---- Records for this task

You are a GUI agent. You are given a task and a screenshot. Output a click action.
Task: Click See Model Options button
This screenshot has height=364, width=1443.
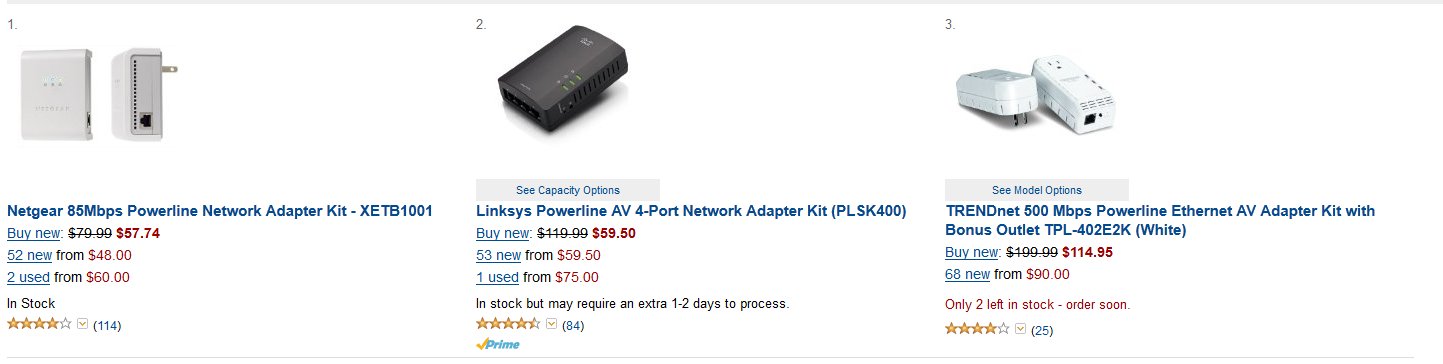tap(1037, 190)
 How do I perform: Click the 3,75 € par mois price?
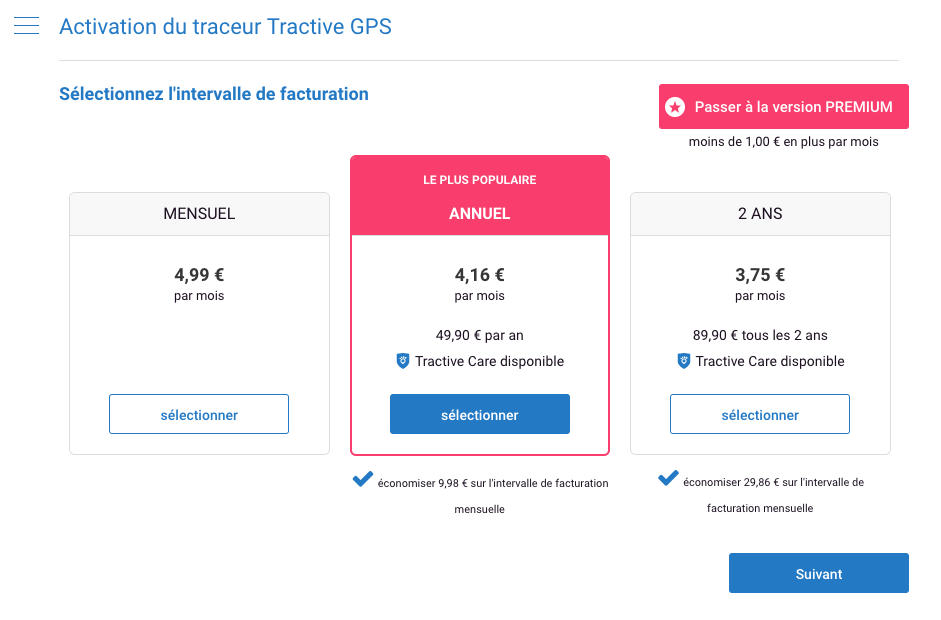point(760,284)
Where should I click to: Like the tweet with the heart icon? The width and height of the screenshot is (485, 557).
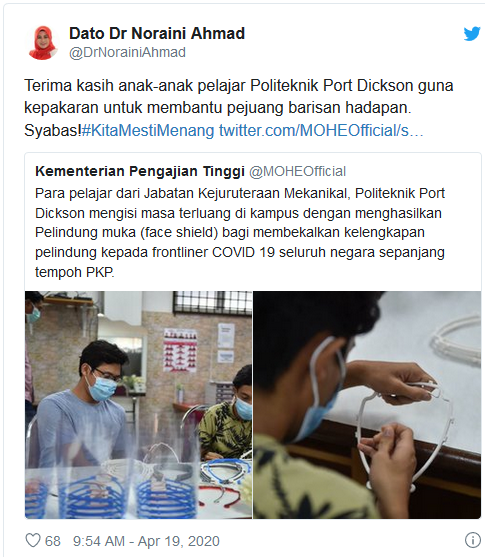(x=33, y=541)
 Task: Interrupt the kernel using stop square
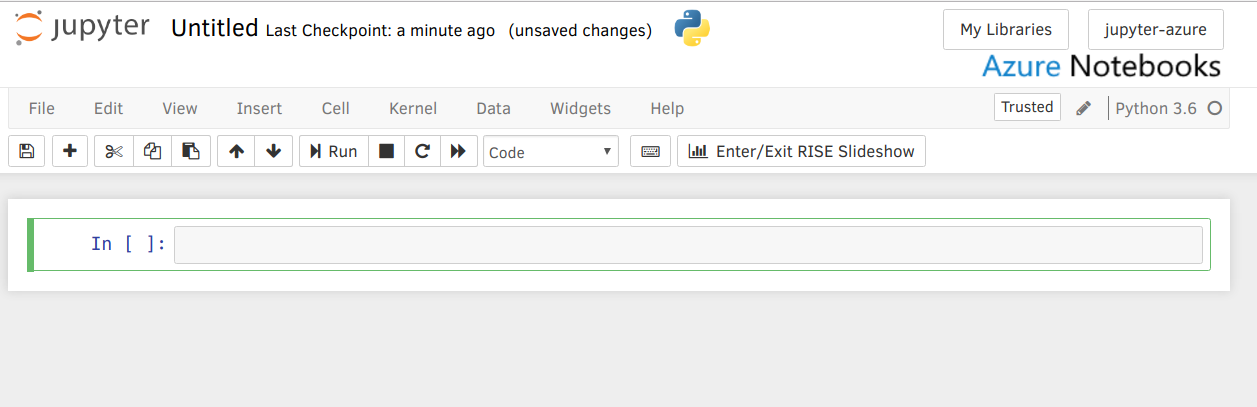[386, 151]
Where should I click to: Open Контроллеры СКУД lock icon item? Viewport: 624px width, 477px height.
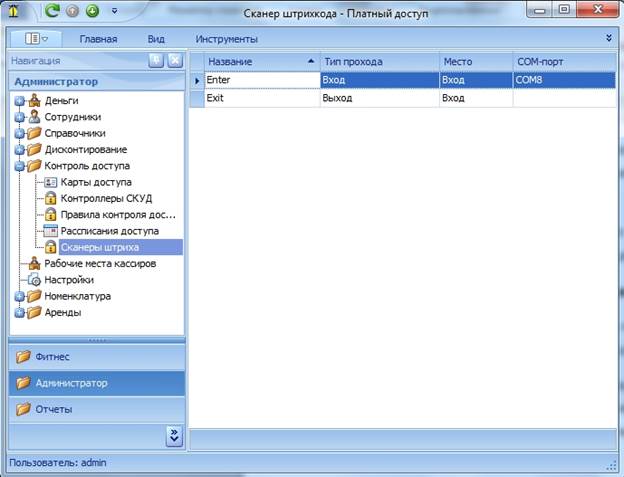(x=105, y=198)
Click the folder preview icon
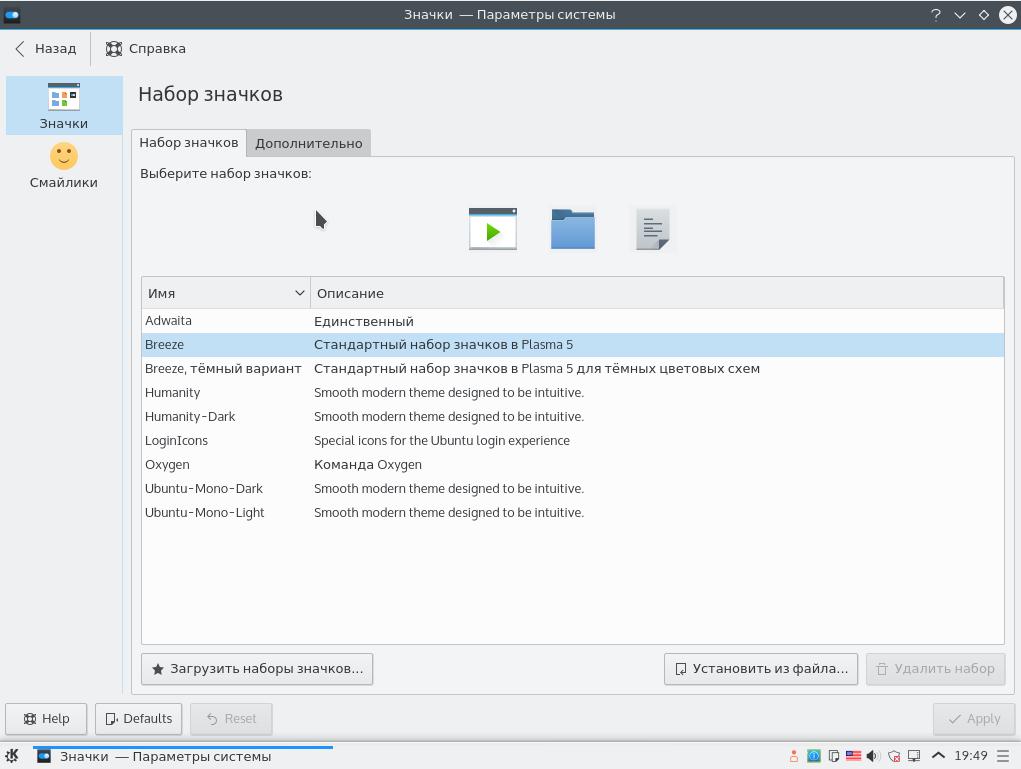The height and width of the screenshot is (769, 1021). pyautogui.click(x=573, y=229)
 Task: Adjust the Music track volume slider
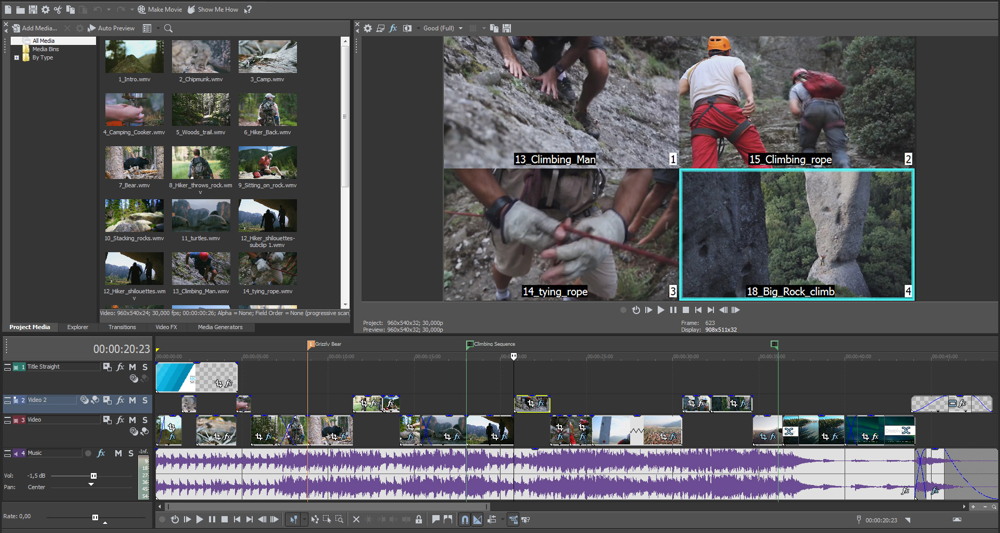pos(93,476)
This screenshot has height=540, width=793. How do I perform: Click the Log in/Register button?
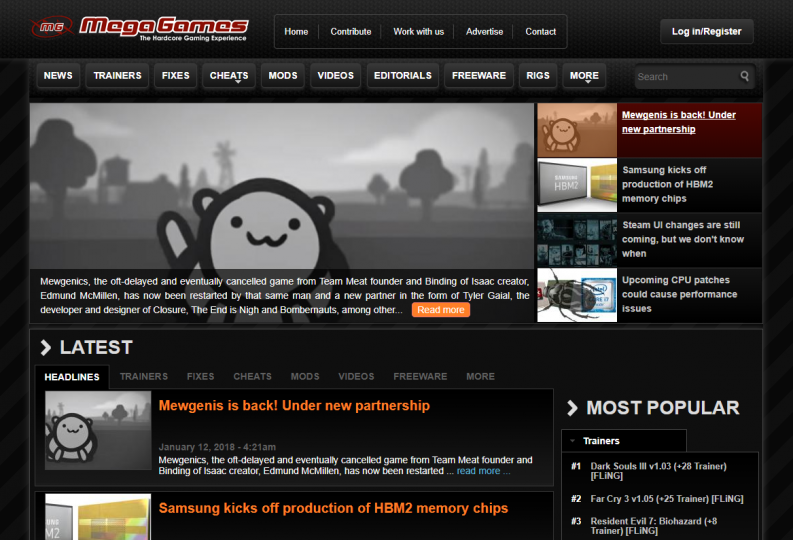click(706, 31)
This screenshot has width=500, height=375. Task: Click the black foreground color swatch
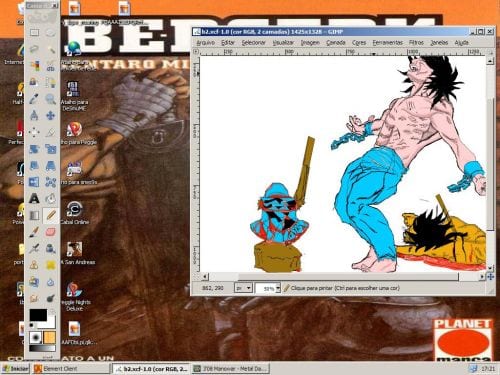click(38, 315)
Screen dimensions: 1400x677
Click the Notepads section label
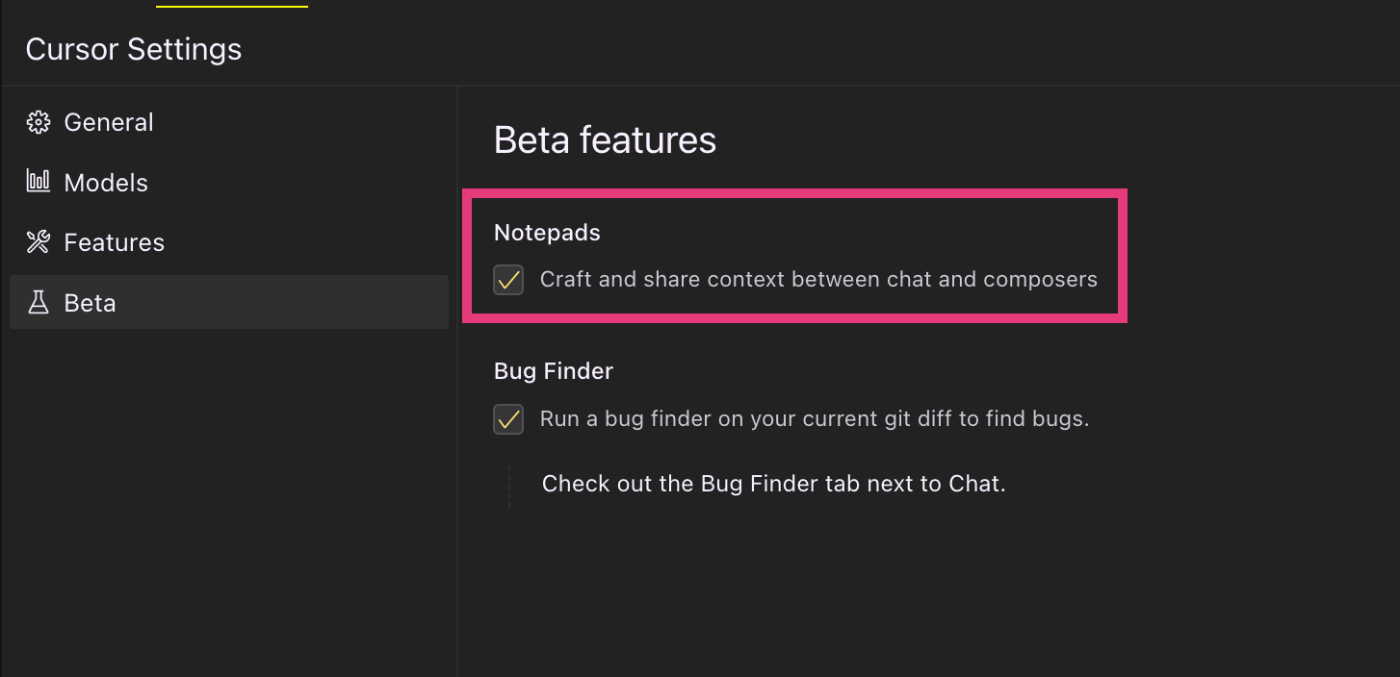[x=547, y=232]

--------

Could you write out all of the rows again, substituting "Goal:" for every "Task:" and keeping everything else unchanged? Leave the pictures out.

Response to this exercise
You are a GUI agent. You are given a task and a screenshot. Output a click action.
Goal: Click See Model Options button
This screenshot has height=364, width=1443.
tap(1037, 190)
 How do I perform: Click the 3,75 € par mois price?
point(760,284)
Where should I click to: Like the tweet with the heart icon? The width and height of the screenshot is (485, 557).
(x=33, y=541)
 Goal: Interrupt the kernel using stop square
[386, 151]
Where should I click to: Open Контроллеры СКУД lock icon item? Viewport: 624px width, 477px height.
(x=105, y=198)
Click the folder preview icon
The height and width of the screenshot is (769, 1021). pyautogui.click(x=573, y=229)
 Goal: Adjust the Music track volume slider
pos(93,476)
This screenshot has height=540, width=793. How do I perform: Click the Log in/Register button?
click(706, 31)
This screenshot has width=500, height=375. Goal: Click the black foreground color swatch
click(38, 315)
Screen dimensions: 1400x677
Click the Notepads section label
[x=547, y=232]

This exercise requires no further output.